I will want to plot some images using Opencv, and for this I would like to glue images together.
Imagine I have 4 pictures. The best way would be to glue them in a 2x2 image matrix.
a = img; a.shape == (48, 48)
b = img; b.shape == (48, 48)
c = img; c.shape == (48, 48)
d = img; d.shape == (48, 48)
I now use the np.reshape which takes a list such as [a,b,c,d], and then I manually put the dimensions to get the following:
np.reshape([a,b,c,d], (a.shape*2, a.shape*2)).shape == (96, 96)
The issue starts when I have 3 pictures. I kind of figured that I can take the square root of the length of the list and then the ceiling value which will yield the square matrix dimension of 2 (np.ceil(sqrt(len([a,b,c]))) == 2
). I would then have to add a white image with the dimension of the first element to the list and there we go. But I imagine there must be an easier way to accomplish this for plotting, most likely already defined somewhere.

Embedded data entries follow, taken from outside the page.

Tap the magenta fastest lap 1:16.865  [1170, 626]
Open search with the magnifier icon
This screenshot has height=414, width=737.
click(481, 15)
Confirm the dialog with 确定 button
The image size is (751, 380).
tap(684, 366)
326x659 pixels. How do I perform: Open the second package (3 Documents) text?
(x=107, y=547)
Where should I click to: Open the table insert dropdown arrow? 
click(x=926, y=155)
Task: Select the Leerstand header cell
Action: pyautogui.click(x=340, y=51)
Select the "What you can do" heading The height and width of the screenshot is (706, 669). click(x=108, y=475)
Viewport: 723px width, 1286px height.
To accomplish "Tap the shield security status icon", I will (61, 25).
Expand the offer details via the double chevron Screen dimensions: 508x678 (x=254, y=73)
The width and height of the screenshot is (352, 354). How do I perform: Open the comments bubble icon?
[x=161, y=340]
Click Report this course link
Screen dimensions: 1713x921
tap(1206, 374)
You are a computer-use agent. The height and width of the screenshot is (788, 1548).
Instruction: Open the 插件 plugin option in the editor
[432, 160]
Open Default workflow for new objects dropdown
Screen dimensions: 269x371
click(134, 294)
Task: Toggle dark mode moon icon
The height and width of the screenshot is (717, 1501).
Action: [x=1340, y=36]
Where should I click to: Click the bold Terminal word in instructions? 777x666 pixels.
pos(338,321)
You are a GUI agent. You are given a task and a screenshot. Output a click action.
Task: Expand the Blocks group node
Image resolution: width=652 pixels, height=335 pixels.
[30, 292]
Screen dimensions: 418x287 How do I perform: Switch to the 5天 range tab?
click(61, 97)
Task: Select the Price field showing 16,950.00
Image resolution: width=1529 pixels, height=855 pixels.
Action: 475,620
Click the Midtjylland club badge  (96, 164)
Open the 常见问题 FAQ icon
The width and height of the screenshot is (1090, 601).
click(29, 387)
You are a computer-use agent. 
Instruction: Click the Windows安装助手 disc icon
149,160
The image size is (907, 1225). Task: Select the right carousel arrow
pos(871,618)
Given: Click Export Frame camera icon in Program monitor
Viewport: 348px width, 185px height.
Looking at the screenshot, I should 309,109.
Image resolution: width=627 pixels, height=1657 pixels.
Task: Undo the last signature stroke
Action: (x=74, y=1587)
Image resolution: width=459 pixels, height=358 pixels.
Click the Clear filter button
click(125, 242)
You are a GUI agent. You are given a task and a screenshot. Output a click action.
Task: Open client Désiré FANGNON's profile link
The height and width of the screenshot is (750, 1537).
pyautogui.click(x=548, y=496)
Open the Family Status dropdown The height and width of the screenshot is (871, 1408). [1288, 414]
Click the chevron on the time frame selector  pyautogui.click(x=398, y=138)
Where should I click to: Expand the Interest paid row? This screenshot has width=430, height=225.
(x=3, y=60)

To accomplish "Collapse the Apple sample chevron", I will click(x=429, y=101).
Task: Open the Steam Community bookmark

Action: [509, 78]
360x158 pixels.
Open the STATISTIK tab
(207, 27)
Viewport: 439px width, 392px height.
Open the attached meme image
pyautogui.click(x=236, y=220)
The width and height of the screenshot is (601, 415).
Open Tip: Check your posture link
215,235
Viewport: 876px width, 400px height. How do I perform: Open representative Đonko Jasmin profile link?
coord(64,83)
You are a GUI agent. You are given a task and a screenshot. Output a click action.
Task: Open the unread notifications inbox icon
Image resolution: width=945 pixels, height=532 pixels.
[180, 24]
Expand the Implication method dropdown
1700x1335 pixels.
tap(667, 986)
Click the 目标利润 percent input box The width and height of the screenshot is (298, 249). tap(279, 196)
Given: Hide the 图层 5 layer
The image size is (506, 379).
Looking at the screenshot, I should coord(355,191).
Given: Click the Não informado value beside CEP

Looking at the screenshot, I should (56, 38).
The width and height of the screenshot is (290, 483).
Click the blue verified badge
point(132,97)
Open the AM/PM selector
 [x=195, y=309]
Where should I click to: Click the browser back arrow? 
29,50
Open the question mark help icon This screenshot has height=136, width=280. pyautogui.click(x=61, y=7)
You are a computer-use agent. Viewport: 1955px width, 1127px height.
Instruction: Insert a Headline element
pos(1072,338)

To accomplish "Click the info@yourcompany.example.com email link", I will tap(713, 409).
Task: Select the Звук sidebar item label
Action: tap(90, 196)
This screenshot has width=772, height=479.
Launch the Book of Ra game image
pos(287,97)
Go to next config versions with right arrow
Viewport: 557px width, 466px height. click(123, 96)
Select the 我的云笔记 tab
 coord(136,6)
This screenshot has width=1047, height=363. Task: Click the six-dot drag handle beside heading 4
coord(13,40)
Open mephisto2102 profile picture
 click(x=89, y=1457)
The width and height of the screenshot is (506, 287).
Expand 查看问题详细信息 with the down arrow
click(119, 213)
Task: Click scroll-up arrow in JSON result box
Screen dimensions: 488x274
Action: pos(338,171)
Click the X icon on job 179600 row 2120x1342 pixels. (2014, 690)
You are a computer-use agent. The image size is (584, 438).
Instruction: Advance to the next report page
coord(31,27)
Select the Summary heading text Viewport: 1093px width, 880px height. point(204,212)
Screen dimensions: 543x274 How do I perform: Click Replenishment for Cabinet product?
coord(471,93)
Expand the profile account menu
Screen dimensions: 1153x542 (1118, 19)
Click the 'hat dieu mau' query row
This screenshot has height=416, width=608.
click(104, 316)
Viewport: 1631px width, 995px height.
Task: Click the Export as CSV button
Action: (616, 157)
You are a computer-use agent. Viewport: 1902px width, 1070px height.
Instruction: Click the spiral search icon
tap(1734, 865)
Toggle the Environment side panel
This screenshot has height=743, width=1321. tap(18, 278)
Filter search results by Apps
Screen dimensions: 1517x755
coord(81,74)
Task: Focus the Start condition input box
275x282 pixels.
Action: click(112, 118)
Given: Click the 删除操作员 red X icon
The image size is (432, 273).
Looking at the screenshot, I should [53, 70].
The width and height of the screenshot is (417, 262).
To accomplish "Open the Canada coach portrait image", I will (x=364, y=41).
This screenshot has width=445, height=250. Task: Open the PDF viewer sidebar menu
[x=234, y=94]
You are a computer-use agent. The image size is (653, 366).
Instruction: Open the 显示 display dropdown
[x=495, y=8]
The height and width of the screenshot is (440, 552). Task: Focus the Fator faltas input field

So, how to easily combine any amount of square matrices into one big square matrix?
EDIT:
I came up with the following:
def plotimgs(ls):
shp = ls[0].shape[0] # the image's dimension
dim = np.ceil(sqrt(len(ls))) # the amount of pictures per row AND column
emptyimg = (ls[1]*0 + 1)*255 # used to add to the list to allow square matrix
for i in range(int(dim*dim - len(ls))):
ls.append(emptyimg)
enddim = int(shp*dim) # enddim by enddim is the final matrix dimension
# Convert to 600x600 in the end to resize the pictures to fit the screen
newimg = cv2.resize(np.reshape(ls, (enddim, enddim)), (600, 600))
cv2.imshow("frame", newimg)
cv2.waitKey(10)
plotimgs([a,b,d])
Somehow, even though the dimensions are okay, it actually clones some pictures more:
When I give 4 pictures, I get 8 pictures. When I give 9 pictures, I get 27 pictures. When I give 16 pictures, I get 64 pictures.
So in fact rather than squared, I get to the third power of images somehow. Though, e.g.
plotimg([a]*9)
gives a picture with dimensions of 44*3 x 44*3 = 144x144
which should be correct for 9 images?